Sinclairoceras Temporal range: Middle Ordovician

Scientific classification
- Kingdom: Animalia
- Phylum: Mollusca
- Class: Cephalopoda
- Subclass: Nautiloidea
- Order: †Discosorida
- Family: †Westonoceratidae
- Genus: †Sinclairoceras Flower, 1952

= Sinclairoceras =

Genus of molluscs

Sinclairoceras is a nautiloid cephalopod in the discosorid family Westonoceratidae from the Middle Ordovician Simard Limestone of Quebec. The shell is laterally compressed, upwardly curved, and short; an exogastric brevicone with the venter narrowly and dorsum broadly rounded. The dorsum, at the upper surface, is only slightly concave longitudinally. The venter, at the lower surface, is more strongly convex longitudinally, drawing away from the dorsum and forming a hump at the anterior end of the phragmocone where Sinclairoceras reaches its greatest width.

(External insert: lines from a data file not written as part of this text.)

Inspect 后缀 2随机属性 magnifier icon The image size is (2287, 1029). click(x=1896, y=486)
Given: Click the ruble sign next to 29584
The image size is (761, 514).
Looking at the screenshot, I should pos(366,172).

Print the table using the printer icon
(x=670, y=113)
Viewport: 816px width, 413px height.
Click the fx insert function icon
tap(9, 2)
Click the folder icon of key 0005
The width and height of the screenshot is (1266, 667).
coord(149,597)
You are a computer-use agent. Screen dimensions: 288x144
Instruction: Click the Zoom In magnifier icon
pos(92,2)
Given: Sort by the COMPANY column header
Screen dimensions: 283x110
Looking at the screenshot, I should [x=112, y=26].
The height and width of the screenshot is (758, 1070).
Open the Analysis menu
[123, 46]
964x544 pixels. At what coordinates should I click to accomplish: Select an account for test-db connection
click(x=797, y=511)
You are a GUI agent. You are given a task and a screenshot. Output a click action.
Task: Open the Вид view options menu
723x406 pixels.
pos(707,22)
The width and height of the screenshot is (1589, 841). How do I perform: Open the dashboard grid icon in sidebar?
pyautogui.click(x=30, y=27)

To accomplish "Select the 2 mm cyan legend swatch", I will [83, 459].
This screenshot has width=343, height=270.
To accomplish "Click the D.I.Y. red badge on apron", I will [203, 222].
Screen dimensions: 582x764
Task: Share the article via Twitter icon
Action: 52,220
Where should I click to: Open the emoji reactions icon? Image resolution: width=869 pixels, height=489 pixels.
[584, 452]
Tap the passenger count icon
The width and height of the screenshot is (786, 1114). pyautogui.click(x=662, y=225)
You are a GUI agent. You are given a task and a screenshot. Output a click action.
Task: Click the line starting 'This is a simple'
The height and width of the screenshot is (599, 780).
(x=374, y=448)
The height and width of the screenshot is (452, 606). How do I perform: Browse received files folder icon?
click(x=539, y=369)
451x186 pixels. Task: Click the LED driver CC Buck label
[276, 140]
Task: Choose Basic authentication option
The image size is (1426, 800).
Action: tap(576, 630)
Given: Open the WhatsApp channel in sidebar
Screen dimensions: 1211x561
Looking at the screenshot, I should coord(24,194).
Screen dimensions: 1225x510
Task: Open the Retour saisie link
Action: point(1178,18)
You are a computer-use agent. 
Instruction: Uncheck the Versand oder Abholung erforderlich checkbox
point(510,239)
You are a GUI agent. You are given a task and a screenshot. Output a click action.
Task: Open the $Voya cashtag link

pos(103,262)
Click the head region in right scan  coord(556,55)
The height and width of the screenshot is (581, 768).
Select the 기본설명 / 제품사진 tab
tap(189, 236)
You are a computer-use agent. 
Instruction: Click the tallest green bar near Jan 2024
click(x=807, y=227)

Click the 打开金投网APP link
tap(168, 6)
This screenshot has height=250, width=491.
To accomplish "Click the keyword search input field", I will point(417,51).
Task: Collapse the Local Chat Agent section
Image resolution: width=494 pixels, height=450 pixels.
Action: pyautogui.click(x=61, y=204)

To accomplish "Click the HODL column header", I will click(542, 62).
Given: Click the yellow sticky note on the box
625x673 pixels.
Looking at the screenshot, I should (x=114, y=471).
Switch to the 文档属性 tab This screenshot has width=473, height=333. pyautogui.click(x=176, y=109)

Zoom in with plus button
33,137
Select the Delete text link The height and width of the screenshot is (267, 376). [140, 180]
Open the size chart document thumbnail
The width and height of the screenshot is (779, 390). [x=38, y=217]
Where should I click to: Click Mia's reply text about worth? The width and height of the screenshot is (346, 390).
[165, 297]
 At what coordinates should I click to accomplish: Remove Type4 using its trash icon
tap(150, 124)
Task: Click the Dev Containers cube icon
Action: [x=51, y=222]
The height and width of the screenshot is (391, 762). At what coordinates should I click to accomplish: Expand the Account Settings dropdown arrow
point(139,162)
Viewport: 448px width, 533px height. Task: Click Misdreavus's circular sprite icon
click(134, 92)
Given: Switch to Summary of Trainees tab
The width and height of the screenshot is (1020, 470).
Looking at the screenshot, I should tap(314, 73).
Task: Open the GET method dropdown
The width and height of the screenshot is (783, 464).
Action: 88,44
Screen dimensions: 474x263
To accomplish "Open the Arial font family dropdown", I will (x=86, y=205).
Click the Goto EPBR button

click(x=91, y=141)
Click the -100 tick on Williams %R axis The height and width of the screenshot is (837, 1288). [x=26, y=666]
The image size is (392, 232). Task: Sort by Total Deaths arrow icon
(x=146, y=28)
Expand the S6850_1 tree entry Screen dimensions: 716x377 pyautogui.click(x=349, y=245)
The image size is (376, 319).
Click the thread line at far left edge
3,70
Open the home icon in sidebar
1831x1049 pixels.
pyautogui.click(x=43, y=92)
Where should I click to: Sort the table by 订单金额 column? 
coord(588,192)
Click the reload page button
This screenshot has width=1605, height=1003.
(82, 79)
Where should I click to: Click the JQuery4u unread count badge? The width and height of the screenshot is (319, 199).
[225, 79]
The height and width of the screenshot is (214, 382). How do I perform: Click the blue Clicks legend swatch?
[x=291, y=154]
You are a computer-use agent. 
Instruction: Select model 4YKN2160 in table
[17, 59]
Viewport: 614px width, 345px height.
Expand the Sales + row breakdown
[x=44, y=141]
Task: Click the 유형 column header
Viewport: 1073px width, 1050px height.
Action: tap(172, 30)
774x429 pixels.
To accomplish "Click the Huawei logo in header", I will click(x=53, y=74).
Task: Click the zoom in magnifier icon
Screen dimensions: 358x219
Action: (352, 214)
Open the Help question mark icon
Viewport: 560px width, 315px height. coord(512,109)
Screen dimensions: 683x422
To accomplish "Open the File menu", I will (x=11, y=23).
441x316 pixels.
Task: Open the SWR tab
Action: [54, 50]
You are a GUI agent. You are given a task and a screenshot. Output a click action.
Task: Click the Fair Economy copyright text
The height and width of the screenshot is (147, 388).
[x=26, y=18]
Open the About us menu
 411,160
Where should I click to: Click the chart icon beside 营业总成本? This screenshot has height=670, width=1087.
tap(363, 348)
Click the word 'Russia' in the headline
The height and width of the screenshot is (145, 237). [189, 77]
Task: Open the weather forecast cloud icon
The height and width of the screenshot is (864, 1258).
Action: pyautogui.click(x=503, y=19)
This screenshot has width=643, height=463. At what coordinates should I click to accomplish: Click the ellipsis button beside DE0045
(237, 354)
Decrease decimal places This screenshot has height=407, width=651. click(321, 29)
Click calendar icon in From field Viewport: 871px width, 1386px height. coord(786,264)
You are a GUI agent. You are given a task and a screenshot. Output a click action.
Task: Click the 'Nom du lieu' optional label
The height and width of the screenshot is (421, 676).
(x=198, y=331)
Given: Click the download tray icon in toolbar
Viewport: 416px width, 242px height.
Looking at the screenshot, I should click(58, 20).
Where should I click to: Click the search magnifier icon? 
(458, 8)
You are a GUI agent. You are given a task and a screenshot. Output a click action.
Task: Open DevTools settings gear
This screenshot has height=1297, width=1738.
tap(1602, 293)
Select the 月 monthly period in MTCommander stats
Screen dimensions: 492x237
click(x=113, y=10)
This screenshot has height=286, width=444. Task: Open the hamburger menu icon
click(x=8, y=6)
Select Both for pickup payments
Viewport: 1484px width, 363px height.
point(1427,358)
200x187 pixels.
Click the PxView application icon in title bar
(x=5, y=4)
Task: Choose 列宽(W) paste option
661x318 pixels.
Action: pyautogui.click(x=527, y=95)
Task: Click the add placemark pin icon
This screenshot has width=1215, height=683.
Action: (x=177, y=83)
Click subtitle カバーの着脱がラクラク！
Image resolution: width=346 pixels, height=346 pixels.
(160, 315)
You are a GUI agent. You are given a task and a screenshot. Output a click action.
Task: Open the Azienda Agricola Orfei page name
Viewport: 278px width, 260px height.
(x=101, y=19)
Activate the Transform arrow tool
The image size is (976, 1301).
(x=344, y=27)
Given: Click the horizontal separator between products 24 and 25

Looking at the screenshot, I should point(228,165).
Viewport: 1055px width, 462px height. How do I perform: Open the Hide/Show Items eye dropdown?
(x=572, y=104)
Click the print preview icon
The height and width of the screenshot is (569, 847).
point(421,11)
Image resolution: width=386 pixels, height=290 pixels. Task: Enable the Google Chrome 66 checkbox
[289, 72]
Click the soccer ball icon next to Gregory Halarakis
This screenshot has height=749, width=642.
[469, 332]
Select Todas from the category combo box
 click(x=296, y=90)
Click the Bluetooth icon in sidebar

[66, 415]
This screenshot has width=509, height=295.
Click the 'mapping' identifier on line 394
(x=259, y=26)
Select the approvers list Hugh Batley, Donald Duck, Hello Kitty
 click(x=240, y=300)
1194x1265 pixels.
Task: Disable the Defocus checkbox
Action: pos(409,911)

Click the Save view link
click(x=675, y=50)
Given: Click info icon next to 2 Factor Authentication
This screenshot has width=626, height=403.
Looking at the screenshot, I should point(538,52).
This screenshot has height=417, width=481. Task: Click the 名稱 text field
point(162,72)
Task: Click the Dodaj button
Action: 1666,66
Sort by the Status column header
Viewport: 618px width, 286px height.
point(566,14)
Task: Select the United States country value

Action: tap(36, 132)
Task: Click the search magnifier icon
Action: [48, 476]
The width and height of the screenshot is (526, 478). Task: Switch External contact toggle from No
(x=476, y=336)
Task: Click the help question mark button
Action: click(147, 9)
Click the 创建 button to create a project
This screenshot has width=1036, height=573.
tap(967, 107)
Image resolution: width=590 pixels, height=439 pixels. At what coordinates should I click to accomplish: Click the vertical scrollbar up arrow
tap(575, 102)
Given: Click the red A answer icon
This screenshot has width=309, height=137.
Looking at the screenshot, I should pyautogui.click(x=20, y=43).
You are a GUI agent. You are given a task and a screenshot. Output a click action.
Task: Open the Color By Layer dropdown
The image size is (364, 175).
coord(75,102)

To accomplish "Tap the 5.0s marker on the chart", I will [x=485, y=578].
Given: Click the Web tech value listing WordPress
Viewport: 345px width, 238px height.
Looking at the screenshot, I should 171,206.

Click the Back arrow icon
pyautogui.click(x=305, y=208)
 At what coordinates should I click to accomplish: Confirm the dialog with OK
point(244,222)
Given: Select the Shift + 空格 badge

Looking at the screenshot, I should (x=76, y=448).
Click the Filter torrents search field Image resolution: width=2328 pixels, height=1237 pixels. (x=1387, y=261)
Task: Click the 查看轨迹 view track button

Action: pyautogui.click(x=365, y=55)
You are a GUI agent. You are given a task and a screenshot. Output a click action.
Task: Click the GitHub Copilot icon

The upper and lower sides of the body chamber are essentially straight and virtually parallel, flaring slightly at the aperture. The sides however converge on the aperture which is laterally narrowed, flaring just before.

The siphuncle is near the venter. Segments are broadly expanded and broadly rounded, differing from the more narrow segments of Simardoceras but similar in outline to those of Reedsoceras.

Sinclairoceras differs from the overall similar Westonoceras in being shorter and less markedly swollen at the mature end of the phragmocone. It is found associated with Simardoceras and Reedsoceras with which it may be closely related.